Trasporti e logistica, la protesta a Vicenza

Vicenza – Vicenza in pole position in Veneto e in Italia, per lo sciopero nel settore della logistica, del trasporto merci e delle spedizioni, con i lavoratori guidati dalla Filt Cgil provinciale per ripristinare i diritti negati dalle associazioni datoriali al tavolo del rinnovo del contratto collettivo nazionale di lavoro. Filt Cgil, Fit Cisl, Uiltrasporti, dopo la rottura della trattativ,a hanno indetto tre giornate di sciopero il 27, 30 e 31 ottobre.

Oggi a Vicenza si sono svolte due manifestazioni: una di Cisl e Uil con volantinaggio a Vicenza Ovest e l’altra in centro città, molto più numerosa, organizzata dalla Filt Cgil, nella quale hanno sfilato forse 500 persone. Erano soprattutto corrieri, spedizionieri, magazzinieri della logistica e trasportatori, il cui corteo è partito dal piazzale della stazione per giungere, attraverso porta Castello e tutto il corso Palladio, fino a piazza Matteotti, dove si è svolto il comizio del segretario generale provinciale Daniele Conte.

“I lavoratori – ha detto Conte – vogliono acquisire i diritti previsti dal contratto e negati in molti cantieri: si parla della 14esima, delle ferie e degli scatti di anzianità, che saltano ad ogni cambio di appalto, dei permessi, addirittura delle ferie negate e mai pagate. Insomma diritti acquisiti in cento e passa anni di lotte sindacali e che i rappresentanti delle aziende vorrebbero far saltare nel contratto. C’è il rischio che questi lavoratori diventino i nuovi schiavi”.

Diversi gli interventi sul cassone del pick-up alla testa del corteo: tutti a sottolineare che vogliono un orario preciso (il cartellino da timbrare) ed essere pagati per le ore che fanno. Un giovane driver italiano sui 25 anni racconta in pubblico in piazza Matteotti che si sveglia alle 3 del mattino per raggiungere il cantiere e iniziare a lavorare alle 5. E finisce alle 21. “Vogliamo timbrare il cartellino e quando siamo stanchi di stare al volante essere liberi di rifiutarci di fare gli straordinari” dicono quasi tutti quelli che intervengono.

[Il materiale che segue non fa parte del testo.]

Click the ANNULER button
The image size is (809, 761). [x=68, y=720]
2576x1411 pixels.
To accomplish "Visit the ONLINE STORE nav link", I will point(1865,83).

I rappresentanti sindacali raccontano invece cosa vuole la parte datoriale. “Si vuole far pagare ai lavoratori – ha spiegato Conte – la grande competizione che esiste tra le aziende. Inoltre le aziende vogliono estendere l’orario ordinario di lavoro per gli autisti, computando ai lavoratori anche il rischio di impresa, in una piattaforma di rinnovo presentata con molta arroganza a Roma il 6 ottobre scorso. Una situazione che ha fatto saltare le trattative sul tavolo nazionale. La parte datoriale lamenta la crisi economica, quando invece noi vediamo, nella realtà, che il settore dell’ecommerce, ad esempio, è in piena espansione e  i marchi internazionali moltiplicano i profitti”.

Domani 31 ottobre 2017 la protesta seguirà con sit-in nelle grandi aziende multinazionali presenti nel vicentino. Da segnalare il presidio alla Dhl Supply Chain di isola Vicentina (dove si sono registrate le peggiori condotte antisindacali da parte della cooperativa in appalto, la Fenice, contro i lavoratori e contro la Filt. Un presidio importante sarà anche alla Brt, a Schio, in via Puglia, dove i dirigenti del cantiere sempre per comportamenti antisindacali sono stati raggiunti da diffide. Infine, domani sciopero e sit-in anche a Maglio di Valdagno, al centro logistico della Valentino.